The UK Space Agency was impressed with the team’s design and it was awarded a position on UKube 1’s maiden mission.
Dr David Williams, Chief Executive of the UK Space Agency, said, “UKube-1 is really starting to take shape.
“Our payload competition has enabled us to include a wide variety of innovative instruments and experiments that will drive the development of UK space technologies and help to enthuse UK students about science.
“CubeSat missions offer opportunities for a wide range of people to get involved in space activity, removing barriers and encouraging innovation.”
TOPCAT will be the first device of its kind to measure space weather conditions in the plasmasphere.
The results from the measurements taken by TOPCAT will allow these conditions to be monitored and reacted to, reducing negative implications for GPS and improving systems such as satellite navigation and telecommunications.
TOPCAT team member Julian Rose said: “Being able to monitor and react to events in the earth’s atmosphere is crucial in maintaining GPS accuracy and integrity. The ionosphere can seriously degrade GPS signals and may lead to positioning inaccuracies of tens of metres.”

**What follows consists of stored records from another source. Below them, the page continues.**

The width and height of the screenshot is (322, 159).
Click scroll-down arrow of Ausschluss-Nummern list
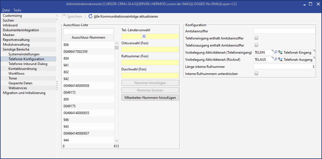coord(117,141)
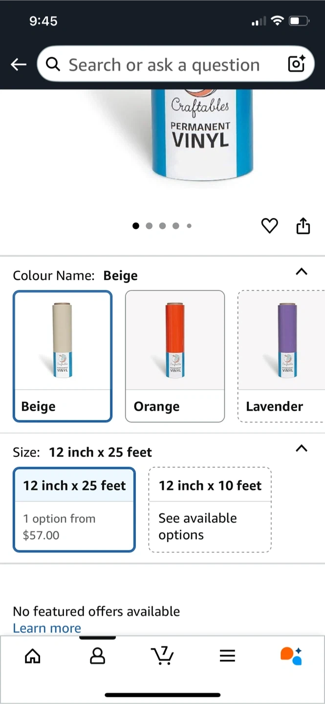Choose the 12 inch x 10 feet size

[x=210, y=509]
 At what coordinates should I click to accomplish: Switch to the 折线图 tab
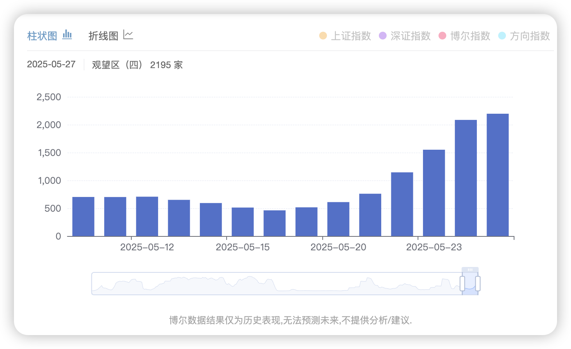pos(103,36)

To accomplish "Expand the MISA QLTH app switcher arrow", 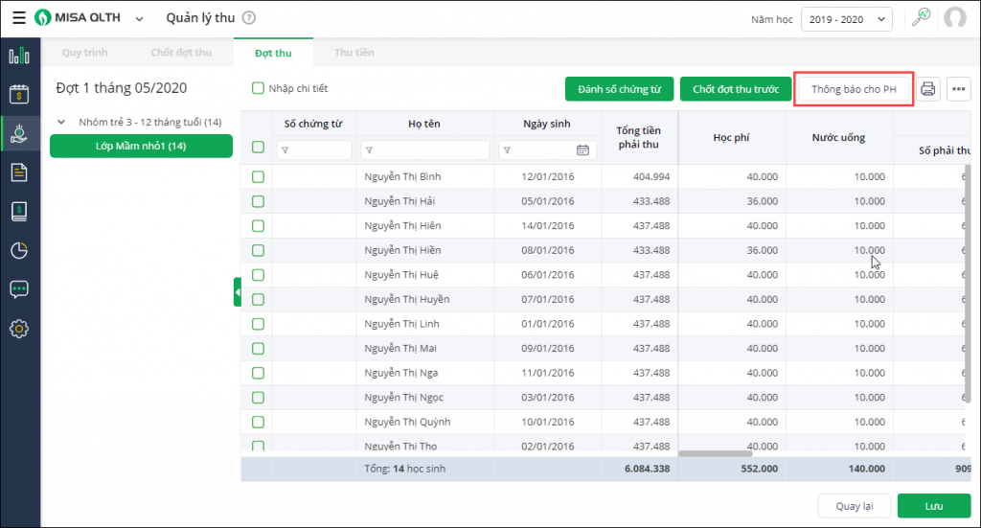I will (140, 19).
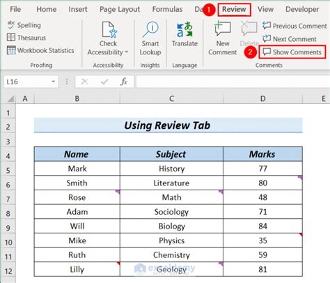Expand the Check Accessibility dropdown

[x=126, y=52]
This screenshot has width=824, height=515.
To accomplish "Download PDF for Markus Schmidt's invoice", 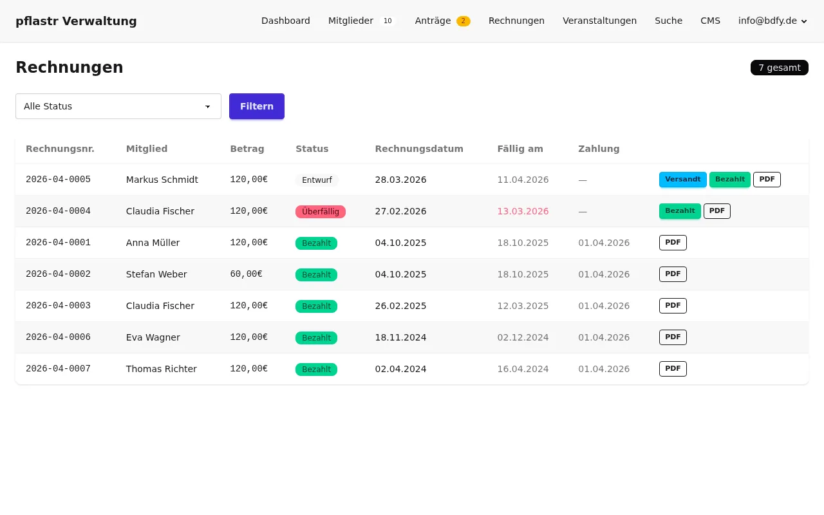I will point(767,180).
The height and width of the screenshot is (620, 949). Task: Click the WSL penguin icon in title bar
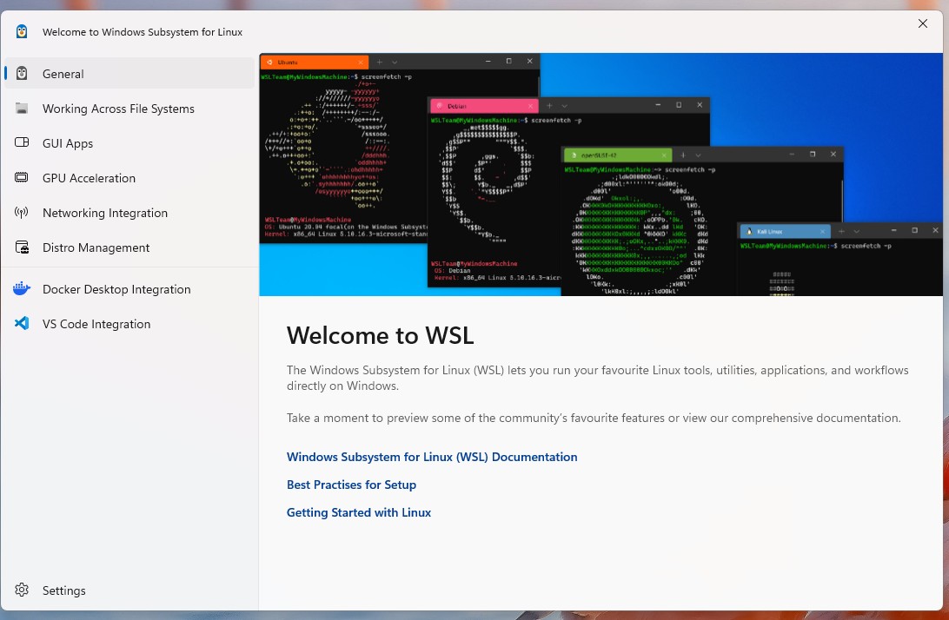click(x=22, y=32)
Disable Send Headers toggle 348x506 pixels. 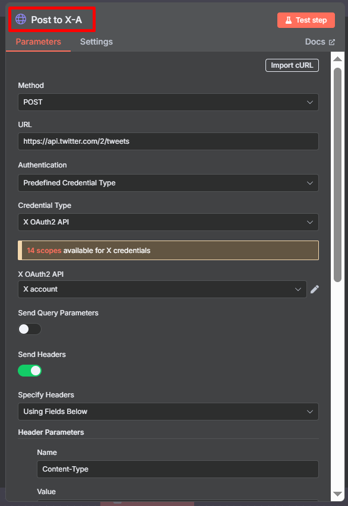pyautogui.click(x=30, y=371)
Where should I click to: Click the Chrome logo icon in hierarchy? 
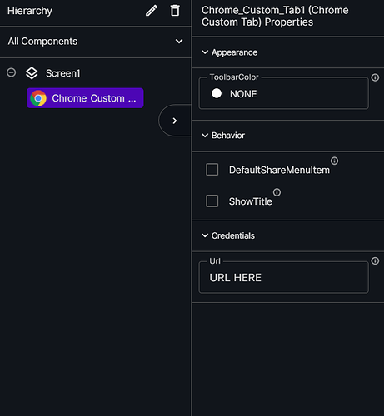click(38, 98)
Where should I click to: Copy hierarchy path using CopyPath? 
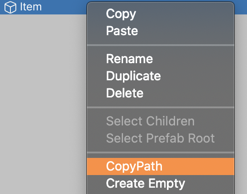[161, 166]
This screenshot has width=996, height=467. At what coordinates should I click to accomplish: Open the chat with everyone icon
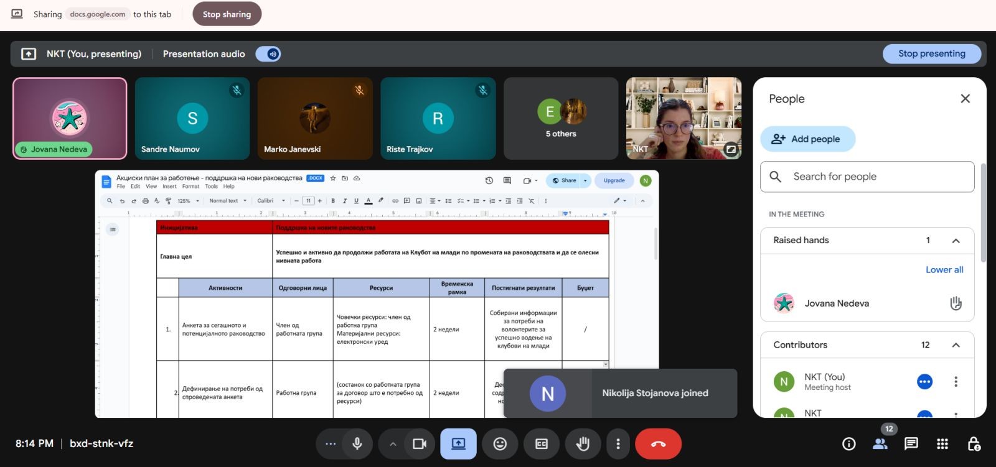pyautogui.click(x=911, y=444)
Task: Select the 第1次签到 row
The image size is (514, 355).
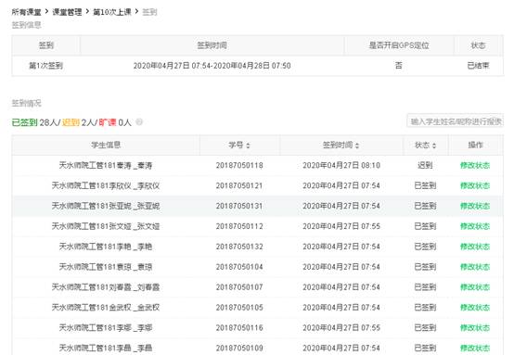Action: 257,66
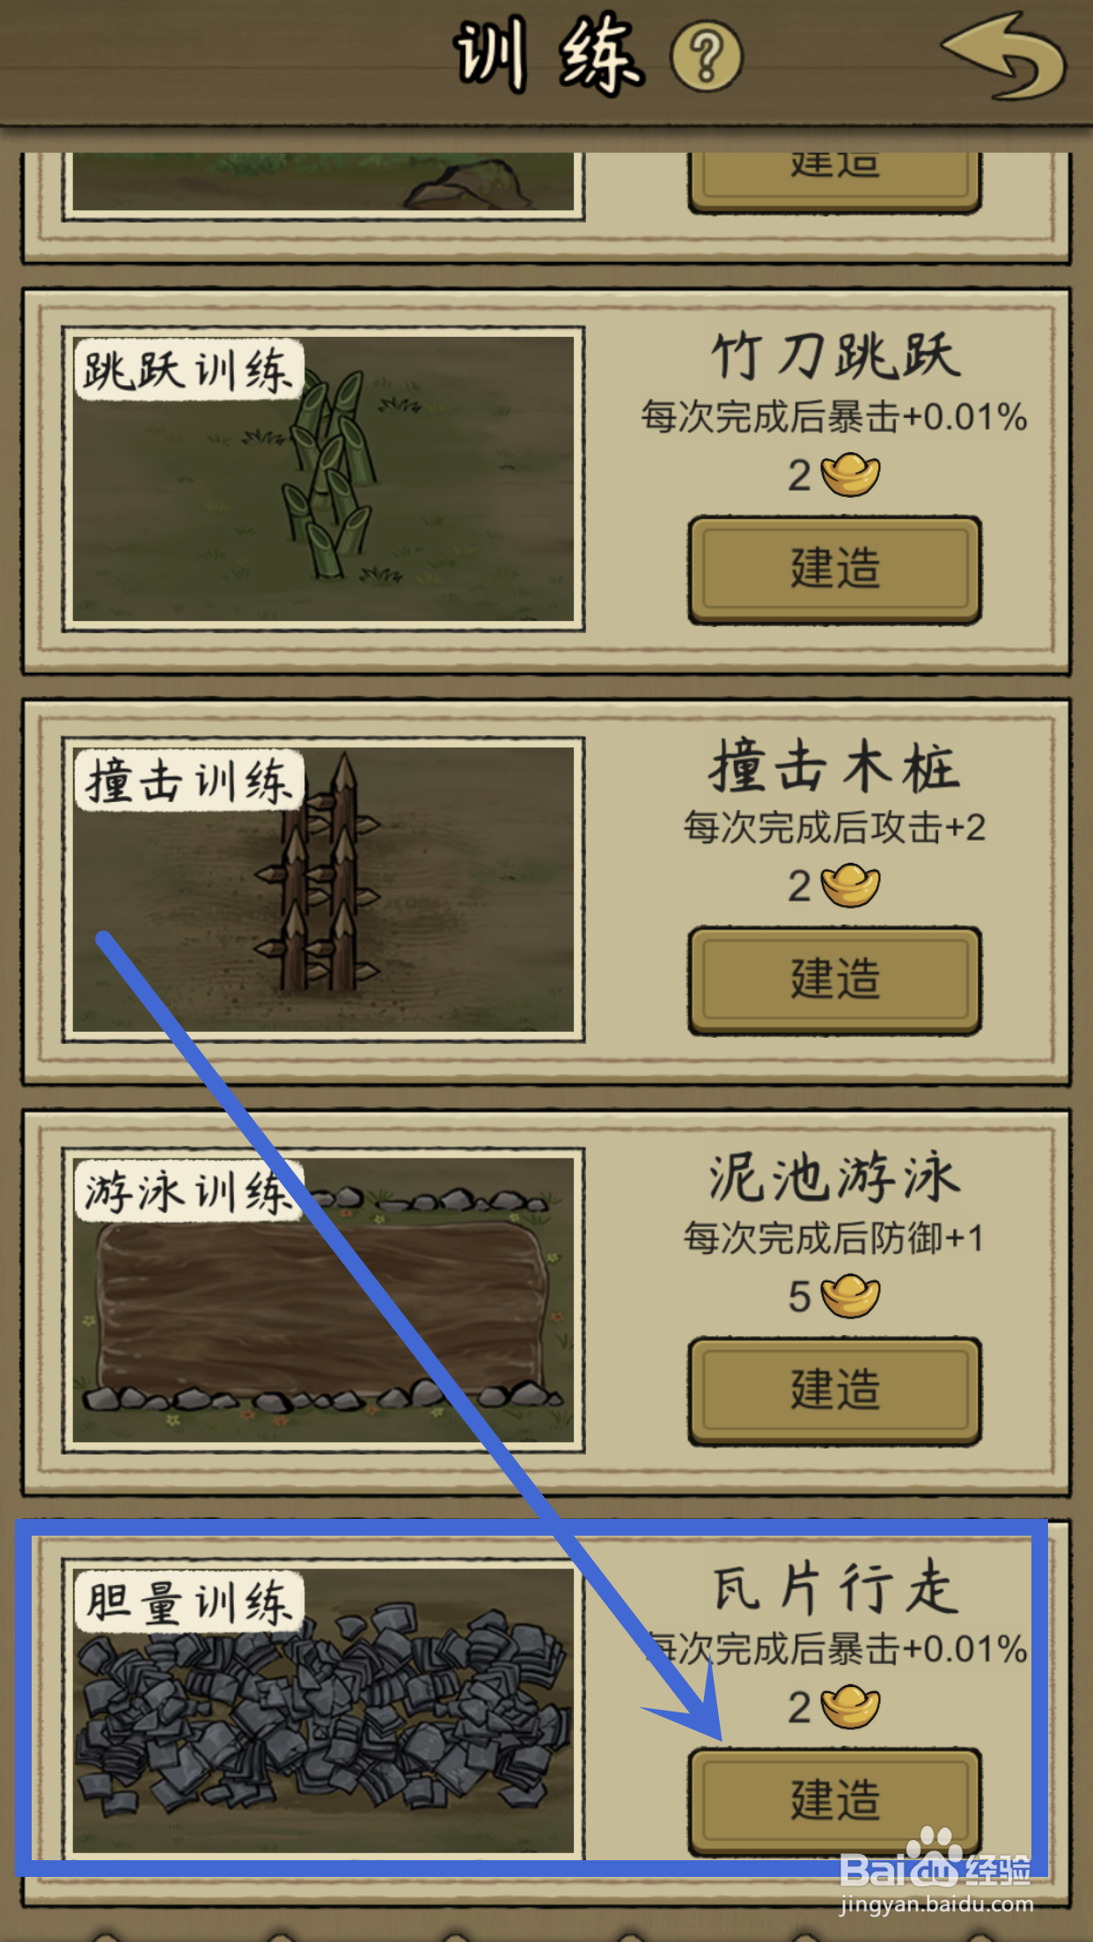Tap the back arrow icon

coord(1004,55)
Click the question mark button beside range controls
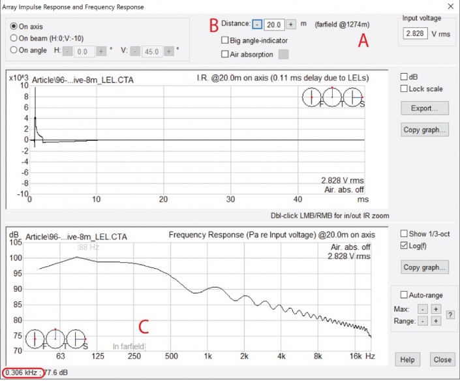This screenshot has width=460, height=381. pyautogui.click(x=449, y=314)
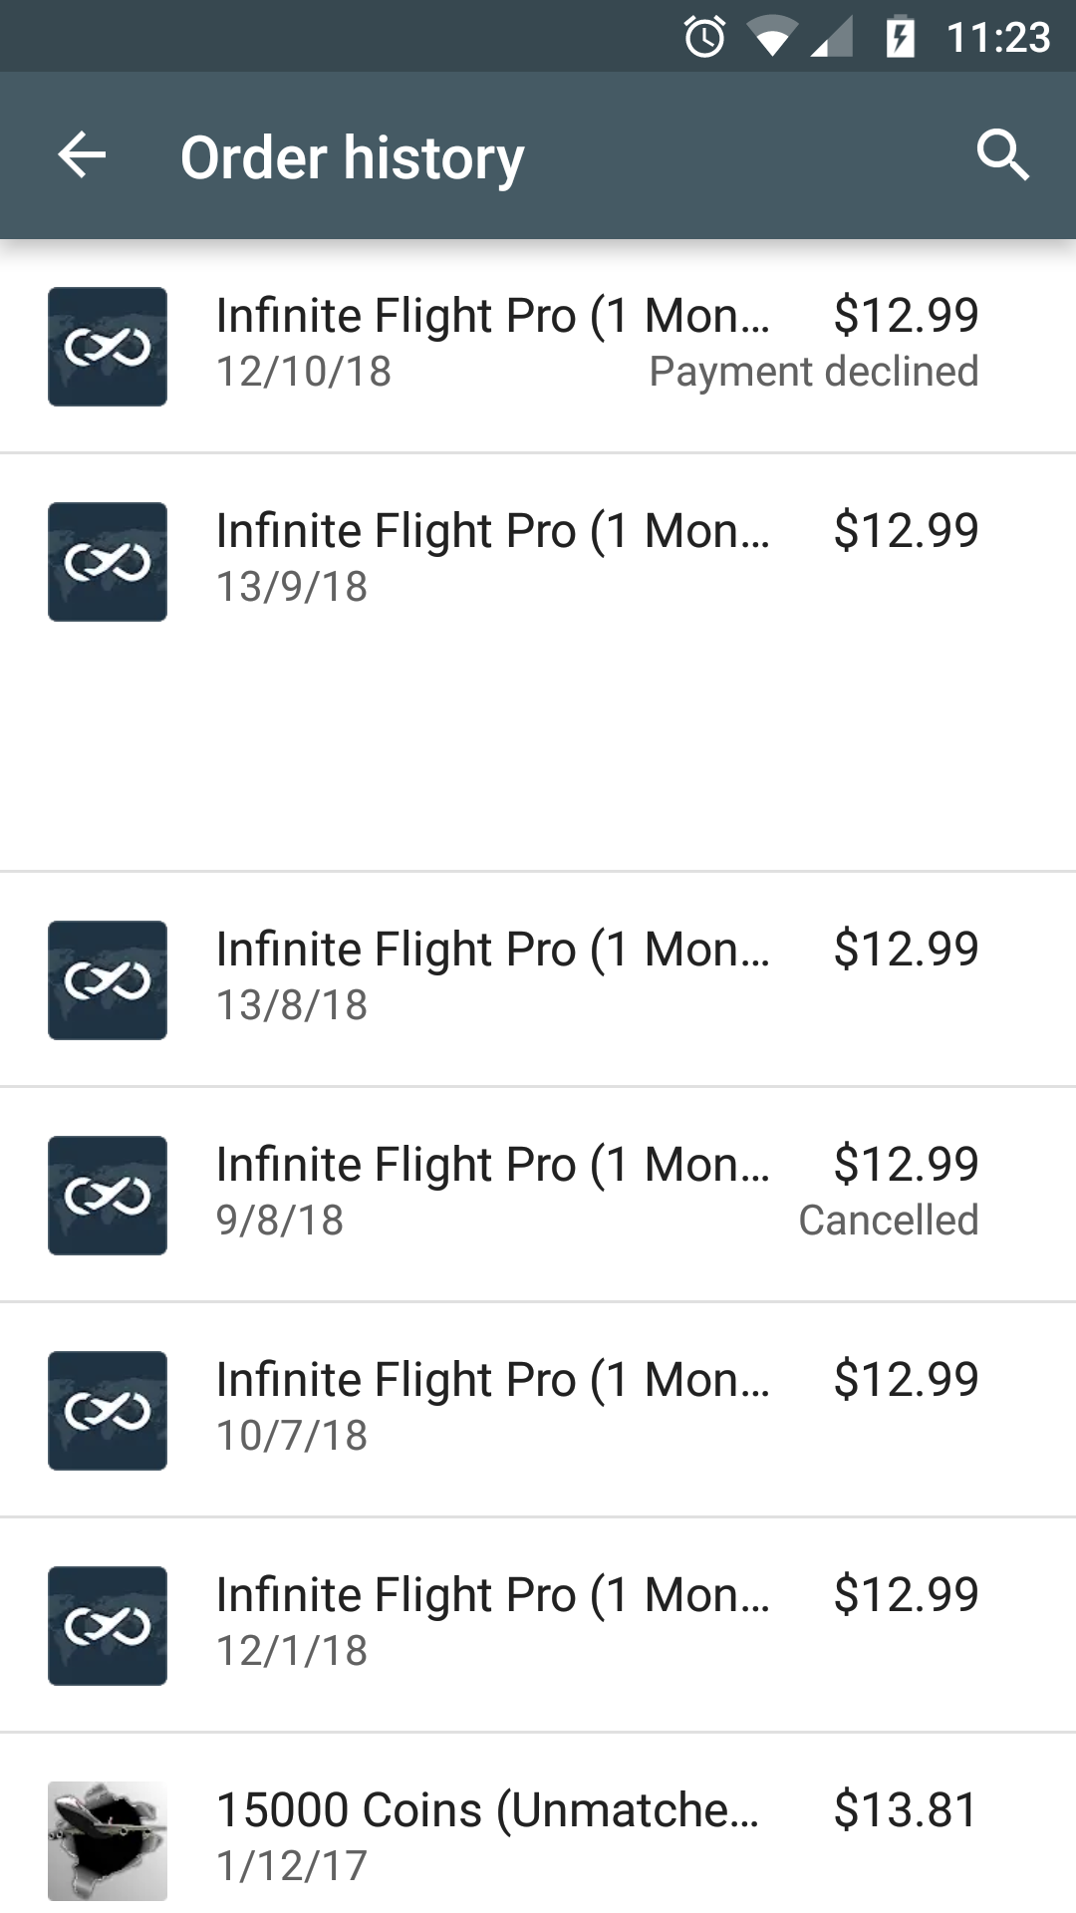The height and width of the screenshot is (1913, 1076).
Task: Open search in Order history
Action: coord(1002,155)
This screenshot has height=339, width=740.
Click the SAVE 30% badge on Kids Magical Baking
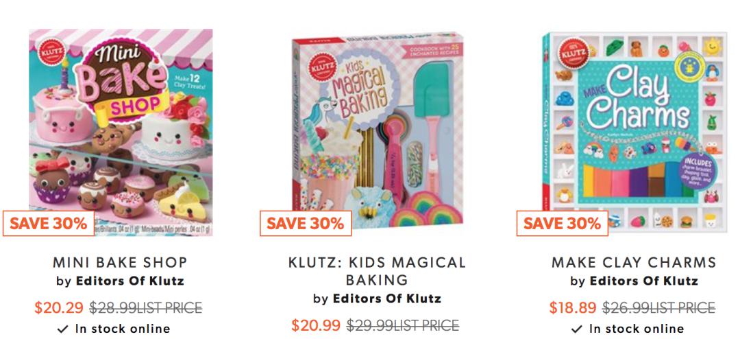point(306,223)
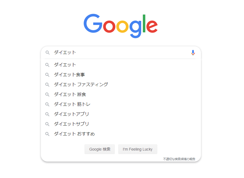This screenshot has width=244, height=178.
Task: Choose the ダイエット 筋トレ suggestion
Action: (x=121, y=104)
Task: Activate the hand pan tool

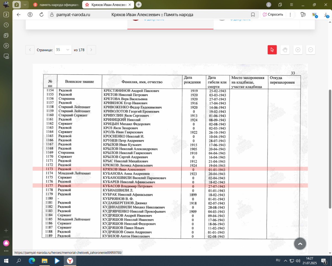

“Bursts of radiation from the sun or space weather events bombard the ionosphere and can make matters worse.”
Professor Cathryn Mitchell at the University of Bath, said: “The competition was a fantastic opportunity for us to get to a position where we can really measure these conditions, as the altitude of the satellite will allow a unique viewing angle and will complement the ground-based measurements currently available.
“Essentially, being able to send TOPCAT into space allows us to produce improved resolution images allowing more in-depth monitoring of the near-earth space environment.”
PhD student Talini Pinto Jayawardena will be responsible for developing TOPCAT, under the supervision of Professor Cathryn Mitchell, Dr Robert Watson and Julian Rose.
Talini completed her MEng in Space Science & Technology at the University of Bath so is perfectly qualified for the job.
She said: “Being involved in the TOPCAT project is extremely exciting. Building TOPCAT is expected to take about six months and as it is the first system of its type there are certain to be challenges to overcome.
“The main test is to install the dual frequency GPS receiver and test it vigorously before sending it into space.”
TOPCAT is funded by the University of Bath and the Bath Alumni Fund. It is supported by Rutherford Appleton Laboratory, Mullard Space Science Laboratory and UK company Chronos Technology.